(Records excerpted from a collection)
--- START ---

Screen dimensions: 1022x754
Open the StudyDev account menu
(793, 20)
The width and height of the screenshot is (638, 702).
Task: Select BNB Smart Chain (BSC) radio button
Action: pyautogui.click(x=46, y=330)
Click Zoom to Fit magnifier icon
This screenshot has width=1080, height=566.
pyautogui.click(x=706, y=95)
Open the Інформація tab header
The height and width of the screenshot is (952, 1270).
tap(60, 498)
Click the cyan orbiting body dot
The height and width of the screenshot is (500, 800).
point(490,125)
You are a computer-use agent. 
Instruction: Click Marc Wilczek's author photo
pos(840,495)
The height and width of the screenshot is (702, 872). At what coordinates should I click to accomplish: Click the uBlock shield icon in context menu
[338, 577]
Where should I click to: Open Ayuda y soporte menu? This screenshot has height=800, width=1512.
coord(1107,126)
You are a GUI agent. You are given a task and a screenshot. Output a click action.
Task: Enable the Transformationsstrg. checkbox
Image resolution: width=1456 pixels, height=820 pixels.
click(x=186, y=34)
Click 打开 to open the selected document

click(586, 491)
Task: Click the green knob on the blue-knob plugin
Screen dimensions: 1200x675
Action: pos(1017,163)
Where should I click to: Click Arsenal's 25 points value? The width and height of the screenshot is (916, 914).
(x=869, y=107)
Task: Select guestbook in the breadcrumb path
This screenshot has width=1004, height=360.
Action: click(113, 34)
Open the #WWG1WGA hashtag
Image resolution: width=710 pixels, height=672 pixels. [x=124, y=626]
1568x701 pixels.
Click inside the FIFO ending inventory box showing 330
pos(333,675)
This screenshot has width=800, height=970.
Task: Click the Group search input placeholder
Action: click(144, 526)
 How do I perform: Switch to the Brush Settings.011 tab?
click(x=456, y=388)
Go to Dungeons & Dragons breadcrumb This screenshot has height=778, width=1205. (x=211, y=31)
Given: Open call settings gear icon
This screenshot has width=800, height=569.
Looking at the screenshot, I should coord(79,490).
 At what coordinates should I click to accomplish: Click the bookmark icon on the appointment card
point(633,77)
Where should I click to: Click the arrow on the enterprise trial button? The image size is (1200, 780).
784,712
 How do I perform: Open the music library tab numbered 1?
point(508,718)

--- END ---

# Activity
In the entries, find the line containing "1568x701 pixels." and output it and all remaining lines exactly.

# Result for this task
1568x701 pixels.
Click inside the FIFO ending inventory box showing 330
pos(333,675)
This screenshot has width=800, height=970.
Task: Click the Group search input placeholder
Action: click(144, 526)
 How do I perform: Switch to the Brush Settings.011 tab?
click(x=456, y=388)
Go to Dungeons & Dragons breadcrumb This screenshot has height=778, width=1205. (x=211, y=31)
Given: Open call settings gear icon
This screenshot has width=800, height=569.
Looking at the screenshot, I should coord(79,490).
 At what coordinates should I click to accomplish: Click the bookmark icon on the appointment card
point(633,77)
Where should I click to: Click the arrow on the enterprise trial button? The image size is (1200, 780).
784,712
 How do I perform: Open the music library tab numbered 1?
point(508,718)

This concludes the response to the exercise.